Hispanics have been explicitly covered by the provisions of the VRA since 1975. And in 1982, Congress extended the Voting Rights Act, amending Section 2 to say you could establish a violation if a voting plan has a discriminatory purpose or effect. One of the first lawsuits filed after the amendment alleged that Big Horn County, MT discriminated against Native Americans by using at-large districts to elect the board of commissioners and school board, said McDonald, who represented the Native American plaintiffs. After the county implemented single-member districts, a Native American was elected to the county commission for the first time.

“That lawsuit had a ripple effect and there were lawsuits brought challenging at-large systems in other states in the west — South Dakota, North Dakota, Wyoming, Colorado, and so on,” McDonald said.

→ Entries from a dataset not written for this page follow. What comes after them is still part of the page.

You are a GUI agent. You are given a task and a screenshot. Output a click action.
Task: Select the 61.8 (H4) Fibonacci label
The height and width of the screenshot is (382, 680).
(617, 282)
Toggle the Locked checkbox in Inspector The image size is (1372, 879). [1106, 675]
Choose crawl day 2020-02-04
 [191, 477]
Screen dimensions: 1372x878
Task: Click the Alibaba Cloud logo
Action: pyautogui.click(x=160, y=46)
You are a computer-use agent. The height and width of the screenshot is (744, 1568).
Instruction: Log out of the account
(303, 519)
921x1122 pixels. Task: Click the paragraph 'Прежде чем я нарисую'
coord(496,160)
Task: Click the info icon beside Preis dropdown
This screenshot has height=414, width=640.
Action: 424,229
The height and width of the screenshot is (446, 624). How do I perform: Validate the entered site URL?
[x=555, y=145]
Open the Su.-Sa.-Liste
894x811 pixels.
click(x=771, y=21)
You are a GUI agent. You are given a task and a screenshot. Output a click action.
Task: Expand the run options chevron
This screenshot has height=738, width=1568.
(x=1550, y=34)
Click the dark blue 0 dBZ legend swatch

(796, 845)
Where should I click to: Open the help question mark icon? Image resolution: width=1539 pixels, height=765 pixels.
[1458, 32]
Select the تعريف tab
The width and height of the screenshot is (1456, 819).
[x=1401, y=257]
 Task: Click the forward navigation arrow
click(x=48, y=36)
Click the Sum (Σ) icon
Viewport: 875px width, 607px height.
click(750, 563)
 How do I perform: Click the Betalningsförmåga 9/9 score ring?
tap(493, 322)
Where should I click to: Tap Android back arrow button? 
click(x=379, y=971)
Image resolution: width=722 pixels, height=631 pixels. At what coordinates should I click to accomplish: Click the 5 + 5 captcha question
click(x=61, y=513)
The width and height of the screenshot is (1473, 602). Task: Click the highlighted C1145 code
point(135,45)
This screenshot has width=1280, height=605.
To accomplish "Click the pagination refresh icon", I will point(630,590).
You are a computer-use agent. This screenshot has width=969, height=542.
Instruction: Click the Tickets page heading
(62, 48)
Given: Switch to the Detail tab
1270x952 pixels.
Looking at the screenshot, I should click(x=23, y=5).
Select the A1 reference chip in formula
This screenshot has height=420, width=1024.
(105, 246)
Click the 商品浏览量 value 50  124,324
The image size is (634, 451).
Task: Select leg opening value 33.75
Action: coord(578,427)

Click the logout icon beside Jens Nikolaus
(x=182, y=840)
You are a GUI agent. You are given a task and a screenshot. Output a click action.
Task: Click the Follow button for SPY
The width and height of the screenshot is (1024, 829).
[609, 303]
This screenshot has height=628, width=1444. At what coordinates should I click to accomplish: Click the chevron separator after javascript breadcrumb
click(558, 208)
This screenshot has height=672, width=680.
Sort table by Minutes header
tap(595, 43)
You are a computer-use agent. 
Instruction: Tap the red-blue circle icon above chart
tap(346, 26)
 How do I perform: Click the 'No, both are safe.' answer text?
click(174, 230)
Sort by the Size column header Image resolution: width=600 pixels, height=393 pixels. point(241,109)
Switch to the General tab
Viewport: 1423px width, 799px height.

Beginning in 1986, a number of cases challenged at-large voting systems in Alabama over the course of a decade. A district court ultimately ruled that 200 jurisdictions were using the discriminatory voting system and required them to adopt new districting.

The problem seemed to have been solved in the South until the Supreme Court gutted the VRA in 2013, opening the door for Southern states to move forward with at-large voting districts. With growing immigrant and Hispanic populations, cities in Texas and other Southern states reverted to using discriminatory systems. In Pasadena, Texas, a pending lawsuit alleges the city council does not provide equal representation for the town’s 43 percent Hispanic voters.

Cities that have gotten away with using at-large systems in the past may also be forced to change their systems as the Hispanic population grows and reaches a critical mass, Saenz said. According to a recent report, whites will make up 46 percent of eligible voters by 2060 — down 24 points from today. Meanwhile, Latinos will make huge gains of 15 points. And states where more minorities turn out to vote are more likely to pass vote-suppressing laws, a study found.